Qui dit espace dit immanquablement dans nos proches contemporains Georges Perec. On a le sentiment pour vous d’une recherche sur l’espace qui serait comme en écho mais aussi bien en contrepoint de celle menée par l’auteur de Tentative d’épuisement d’un lieu parisien. Cependant, là où l’œuvre de Perec se fait souvent joueuse, la vôtre paraît traiter l’espace comme une espèce d’irrémédiable tragique : une scène tragique qui s’ignore. Est-ce que Perec joue un rôle dans votre travail ?
L’idée d’un paradis perdu que je viens d’évoquer, ainsi que la forte attente de mes personnages féminins, concourent certainement à donner une note un peu tragique à mes romans. J’aime beaucoup l’œuvre de Georges Pérec et j’ai été particulièrement émue par W ou le souvenir d’enfance. Je pense cependant l’avoir découvert trop tardivement pour qu’il ait pu jouer un véritable rôle dans mon travail.
Un autre auteur auquel on ne peut manquer de penser à la fois dans la saisie de l’espace et la saisie de la passion est à l’évidence Annie Ernaux. De Passion simple au Journal du Dehors, il semble que l’auteure innerve à la fois le souhait passionnel de vos personnages féminins. Les lieux en bordure de centre-ville, comme en banlieue de soi, hantent également vos deux romans. Est-ce qu’Annie Ernaux joue là encore un rôle dans votre travail ? Est-ce que « l’écriture plate » à laquelle œuvre Ernaux constitue pour vous un horizon de l’œuvre ?
J’ai une grande admiration pour le travail d’Annie Ernaux. Passion simple que j’avais lu peu de temps après sa sortie, m’avait frappé par sa force et sa singularité. Mais il est toujours difficile de mesurer l’influence qu’un texte peut avoir sur son travail. Des années plus tard, au moment de l’écriture de Géographie d’un adultère, je lisais Sainte Thérèse de Julia Kristeva qui parle si bien de la passion amoureuse, ou encore Intérieur de Thomas Clerc qui traite aussi des espaces.

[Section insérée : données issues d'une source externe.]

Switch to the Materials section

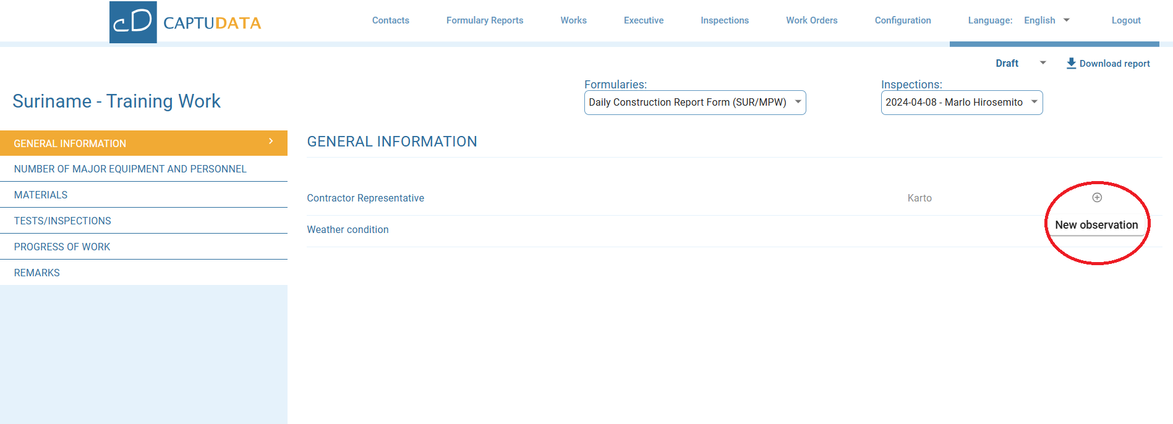point(41,195)
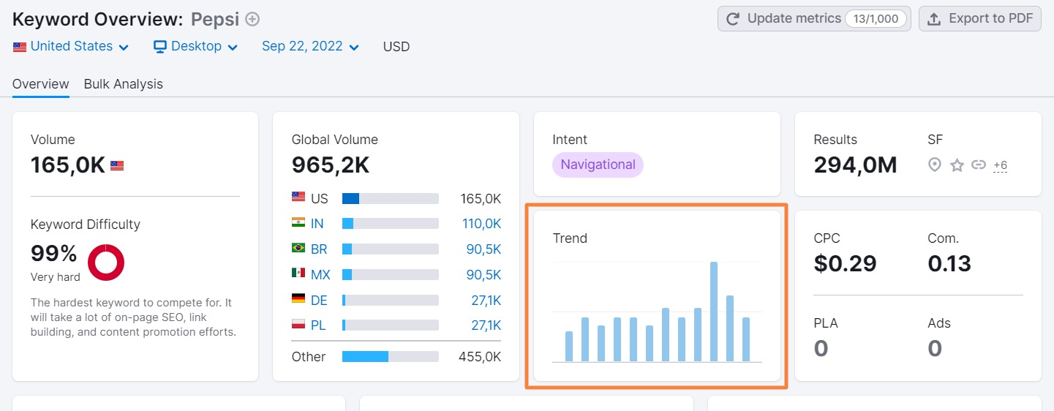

Quand j’écris je tâtonne jusqu’à ce que je trouve la forme qui me semble la plus à même de servir mon propos. Mais si je prends un peu de recul, il est évident qu’Annie Ernaux est une auteure indispensable pour écrire le monde d’aujourd’hui dans toutes ses dimensions : politique, spatiale, sociale, intime…

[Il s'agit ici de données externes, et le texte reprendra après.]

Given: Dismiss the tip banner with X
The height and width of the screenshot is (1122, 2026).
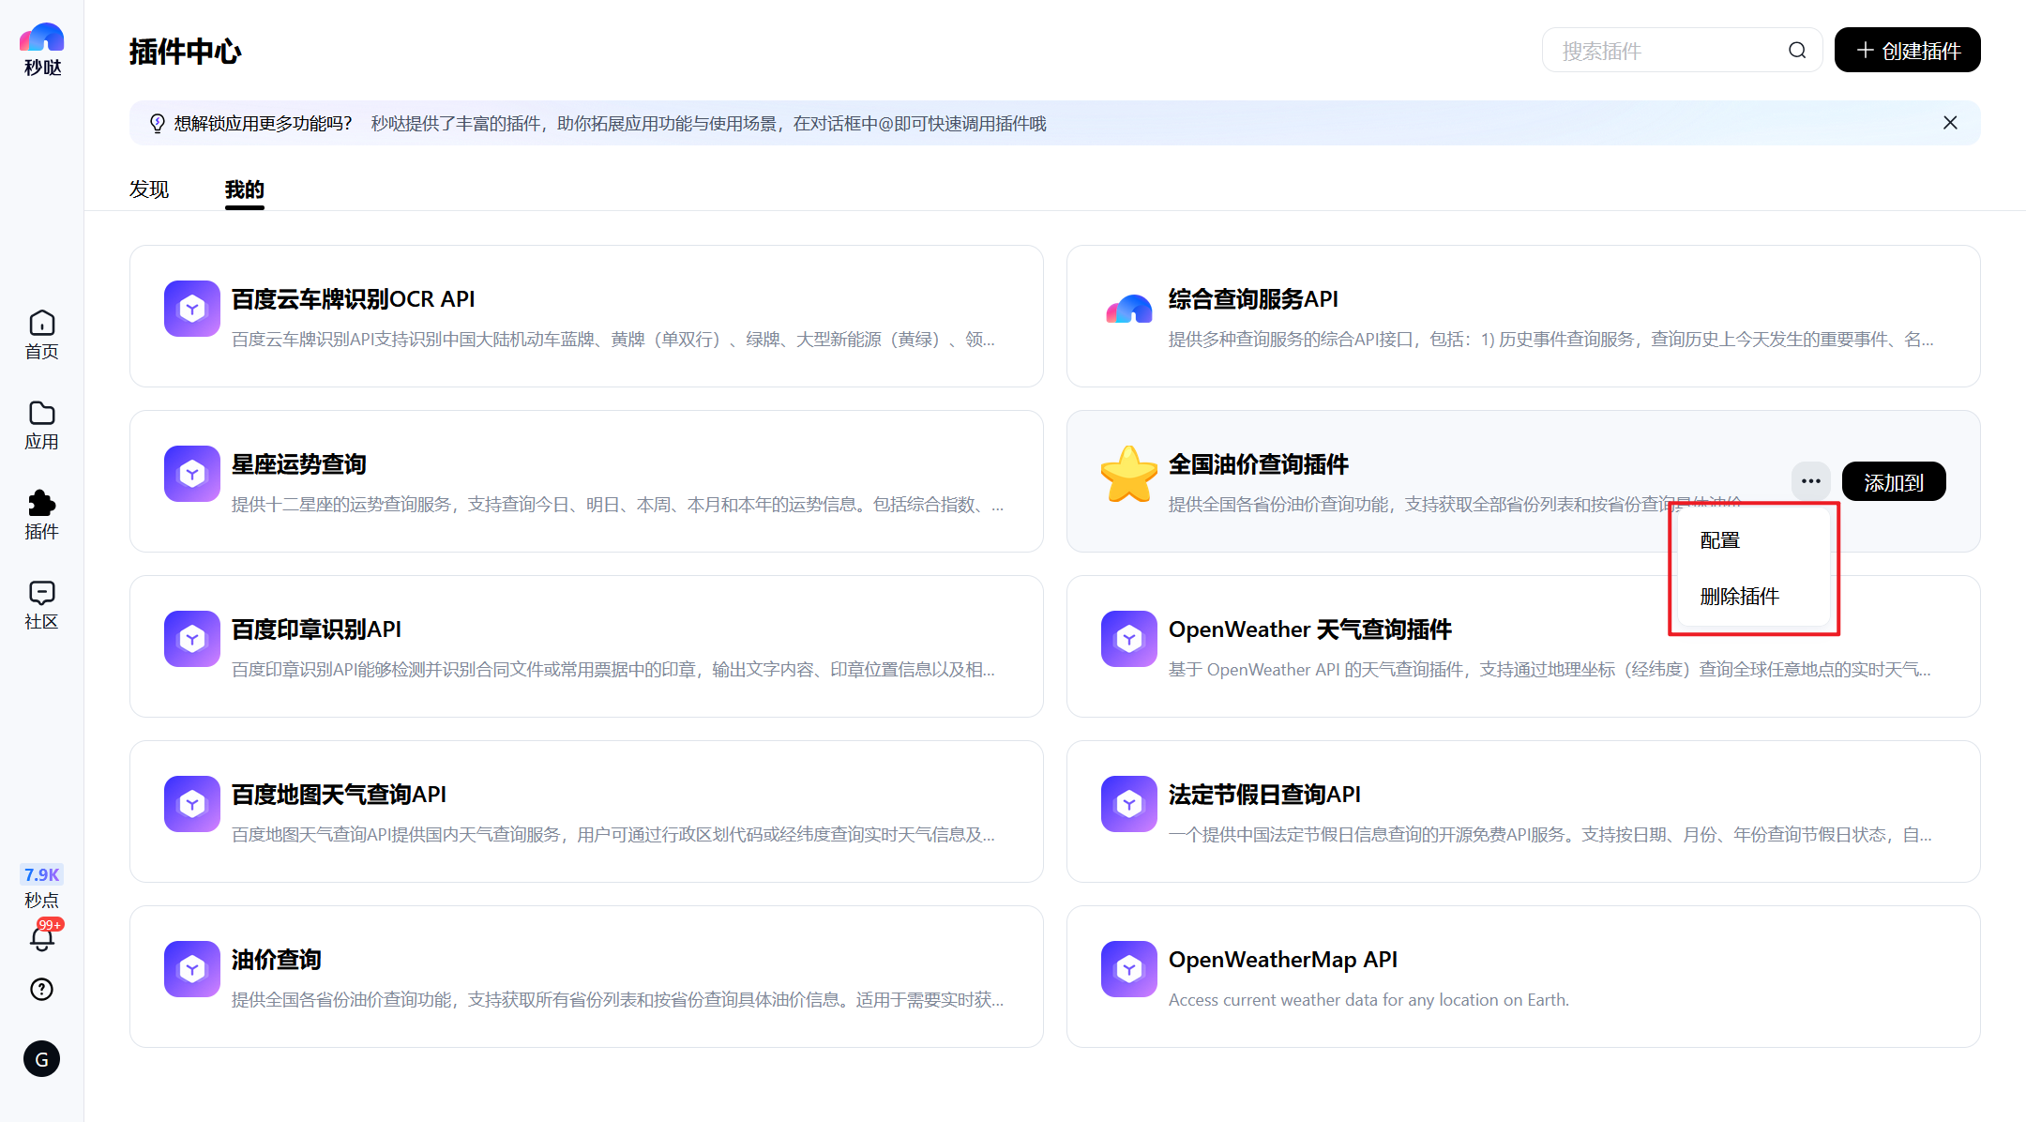Looking at the screenshot, I should 1950,123.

Chez vous le formalisme ou tout du moins la forme du récit joue un rôle inédit qui vient questionner la passion des personnages. Dans Géographie d’un adultère, la forme blasonnée de la narration était la souffrance de la jeune femme qui rêvait de lignes droites et de récit linéaire alors que dans Ville nouvelle l’absence revendiquée de forme installe la souffrance d’une vie sans rebondissement. Quel rôle joue la forme pour vous ? Pourrait-on selon vous parler de Ville nouvelle comme d’un roman atonal dans lequel on a l’impression qu’il y a un désir de non-récit comme formule de bonheur ?
En matière de forme, je suis admirative de la littérature japonaise qui parvient, sans ostentation, par petits traits délicats, à brosser les relations entre les personnages et leurs sentiments. Je pense en particulier au très beau livre Les années douces d’Hiromi Kawakami.

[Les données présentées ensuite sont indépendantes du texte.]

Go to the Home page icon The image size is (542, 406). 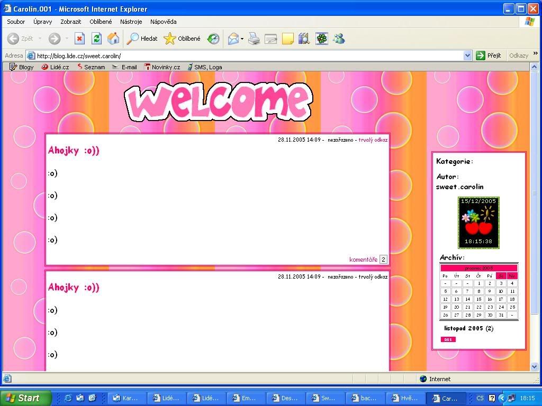tap(113, 39)
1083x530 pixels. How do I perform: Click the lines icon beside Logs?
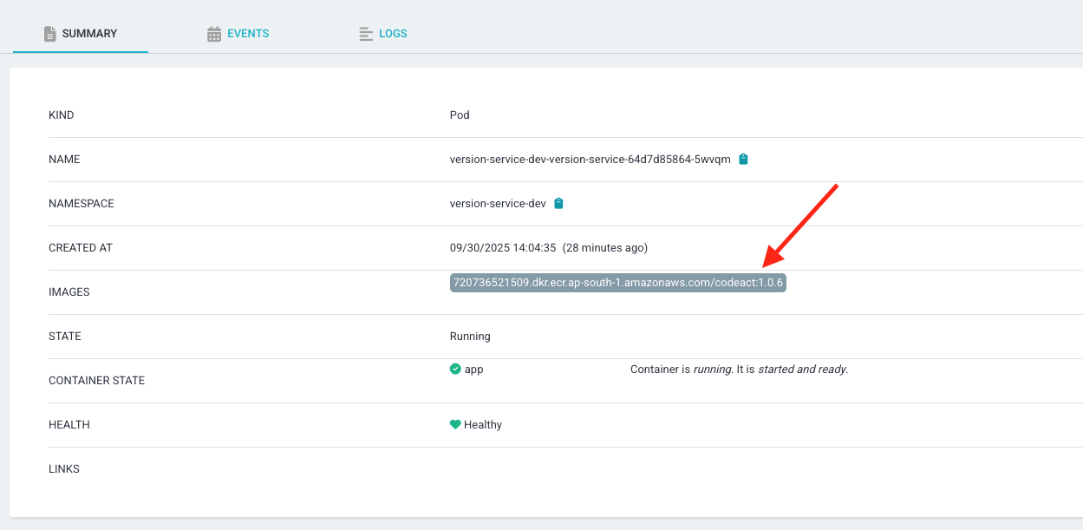(x=366, y=34)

Je m’efforce dans mon propre travail de concilier la distance qui m’est nécessaire pour enquêter et l’empathie vis-à-vis de mes personnages. Je pense avoir adopté dans mes deux romans, un mode d’écriture qui, en m’évitant d’avoir à porter un jugement, laisse une certaine liberté d’interprétation au lecteur.
Pour Ville nouvelle, après la forme très découpée de Géographie d’un adultère, je suis instinctivement allée vers une narration plus fluide sans structure apparente. L’élément traumatique du livre, la mort du père, est cette fois hors récit. Entre Chrystelle et le monde, il y a le matelas du deuil et la protection de Luc.
Le choix que j’ai fait d’écrire sur une ligne tendue, sans rupture, souligne que c’est sur ce terreau là justement, dans la reconnaissance d’un besoin de sécurité et dans le consentement même à l’ennui, que la vie peut parfois s’emballer et le cœur de Chrystelle s’affoler.
Ma dernière question voudrait porter sur la quête de Chrystelle. Elle paraît être à la recherche d’un sens à sa vie en dehors de son couple qui passe par l’action collective : diriez-vous que l’espace des villes nouvelles manque finalement son enjeu politique au premier abord ? Qu’en fait derrière la nouveauté revendiquée de la ville nouvelle se dessine la nécessité d’enjeux ancestraux : ceux de la polis, de la communauté dans la cité comme possibilité d’existence ?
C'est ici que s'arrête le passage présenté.